2.6.5 Key considerations

The following are some key points to consider when developing or implementing a user engagement approach to promote the awareness and uptake of e-services.

  • Incorporate user engagement into the service management strategy. Departments are not required to have a separate plan on user engagement; it can be articulated within the department’s service management strategy or other corporate documents.
  • Engage the department’s communications group in the development and implementation of the user engagement approach. They can provide valuable insight and advice on outreach activities and can coordinate these efforts with any other related communications initiatives for maximum impact. Also, the user engagement approach should be aligned with and reflected in the department’s existing communications strategy.
  • Explain the benefits of e-services to clients. Making clients aware of the time-saving and potentially cost-saving benefits of e-services provides incentive to use e-channels over other, less efficient channels.
  • Ensure that the department’s e-services are secure and working properly. This will increase the likelihood that those who use e-services have a positive experience and return in the future. It can only take one negative experience for clients to choose not to use the department’s e-services, and possibly other government services.
  • Assure clients that their personal information is secure. Informing clients that the online channel is just as secure as it would be if they were to use other channels is important. It can only take one negative service experience for clients to choose not to use the department’s e-services, and possibly other government services.
  • Address a diverse audience. Clients who are already tech savvy will likely migrate to e-service as soon as they are aware they exist. However, other clients may need further prompting since not all clients can be reached in the same way or through the same communications medium. Use a variety of platforms and methods in developing the department’s user engagement approach.

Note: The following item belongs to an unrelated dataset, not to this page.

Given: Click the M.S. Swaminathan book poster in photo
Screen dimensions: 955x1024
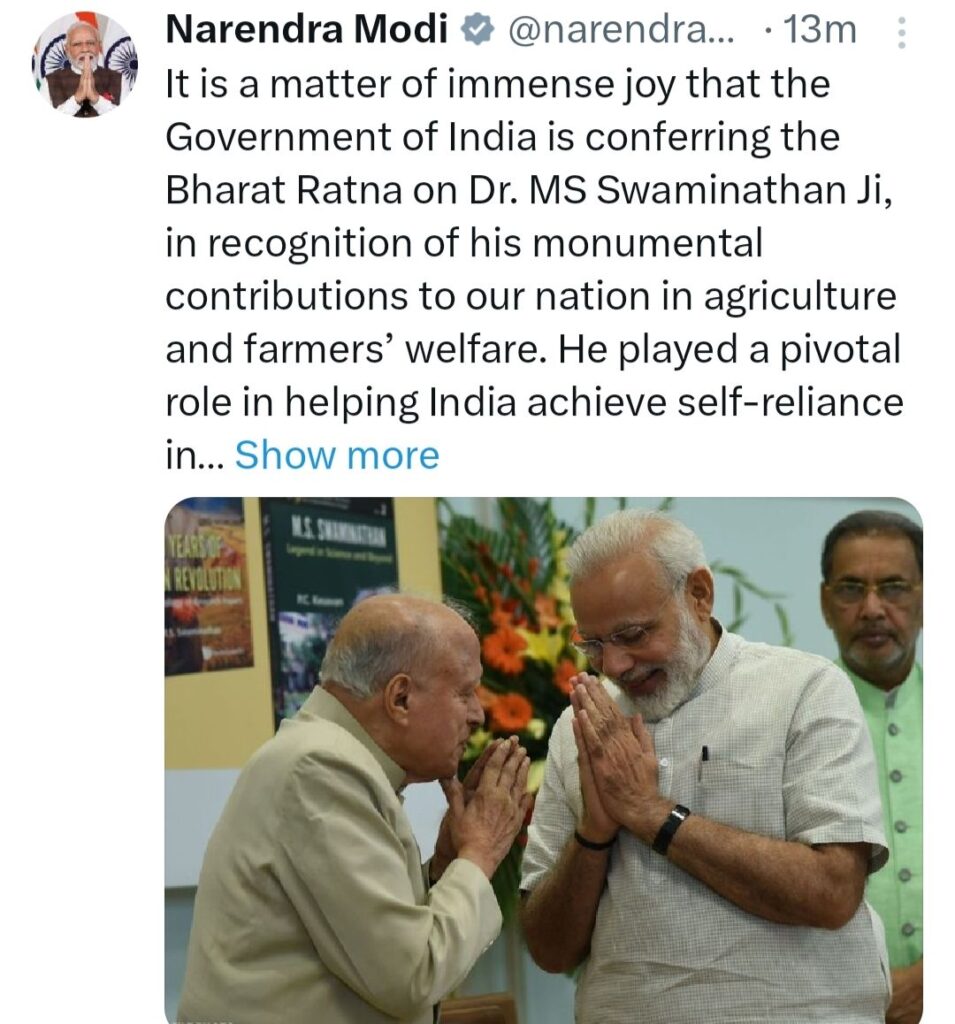Looking at the screenshot, I should 331,601.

2.7 Service standards and performance information

2.7.1 Requirement

Section 7.7 of the Policy on Service, which came into effect on October 1, 2015, requires that service standards and real-time service delivery performance information for priority services to be available to clients on Canada.ca for external services and on internal collaborative tools for internal enterprise services.

Departments are responsible for ensuring they comply with all policy requirements for service standards. These include not only those contained in the Policy on Service, but also those in the Cabinet Directive on Regulatory Management, the 2004 Policy on Service Standards for External Fees, the 2004 User Fees Act and the 2008 Policy on Transfer Payments.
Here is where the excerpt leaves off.